**TEXT EXCERPT**:

- - - - - - -

- Directed by: Victor Saville
- Written by: Mark Ambient (play); Alex Thompson (play); Victor Saville;
- Produced by: Maurice Elvey; Gareth Gundrey; Victor Saville;
- Starring: Ben Blue; Jeanne de Casalis; Vesta Sylva; John Longden;
- Production company: Gaumont British Picture Corporation
- Distributed by: Gaumont British Distributors
- Release date: November 1927;
- Running time: 84 minutes
- Country: United Kingdom
- Language: English

= The Arcadians (film) =

1927 British film by Victor Saville

The Arcadians is a 1927 British comedy film directed by Victor Saville (his directorial debut), and starring Ben Blue, Jeanne de Casalis and Vesta Sylva. It is a silent adaptation of the musical The Arcadians. It is on the BFI 75 Most Wanted list of missing films, but the British Film Institute has reported that an "incomplete and deteriorating nitrate print ... was apparently viewed prior to July 2008". It was made at the Lime Grove Studios in Shepherd's Bush.

- - - - - - -

**DATA BELOW**:
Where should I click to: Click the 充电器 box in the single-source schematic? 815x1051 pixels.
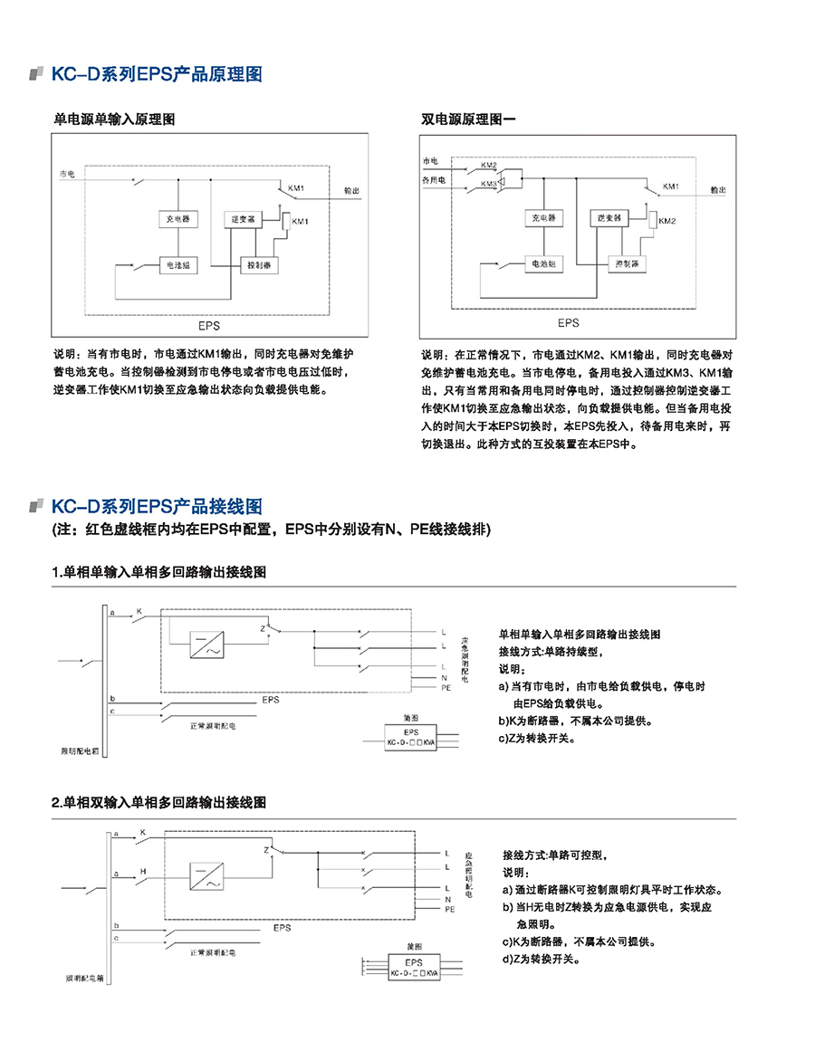point(177,219)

- - - - - - -

**ACTIONS TO TAKE**:
A. Reproduce the part of the film entry that opens with the words containing "The Arcadians is" and closes with "in Shepherd's Bush.".
B. Say whether each statement agrees with the film entry, answering yes or no and quoting the deciding words: (i) the film was made at Lime Grove Studios in Shepherd's Bush; (ii) the film runs 90 minutes; (iii) the film is a sound adaptation of the musical.
The listing has no connection to the film entry.

**ANSWERS TO THE PROBLEMS**:
A.
The Arcadians is a 1927 British comedy film directed by Victor Saville (his directorial debut), and starring Ben Blue, Jeanne de Casalis and Vesta Sylva. It is a silent adaptation of the musical The Arcadians. It is on the BFI 75 Most Wanted list of missing films, but the British Film Institute has reported that an "incomplete and deteriorating nitrate print ... was apparently viewed prior to July 2008". It was made at the Lime Grove Studios in Shepherd's Bush.

B.
(i) Yes: "It was made at the Lime Grove Studios in Shepherd's Bush."
(ii) No: "Running time: 84 minutes"
(iii) No: "It is a silent adaptation of the musical The Arcadians."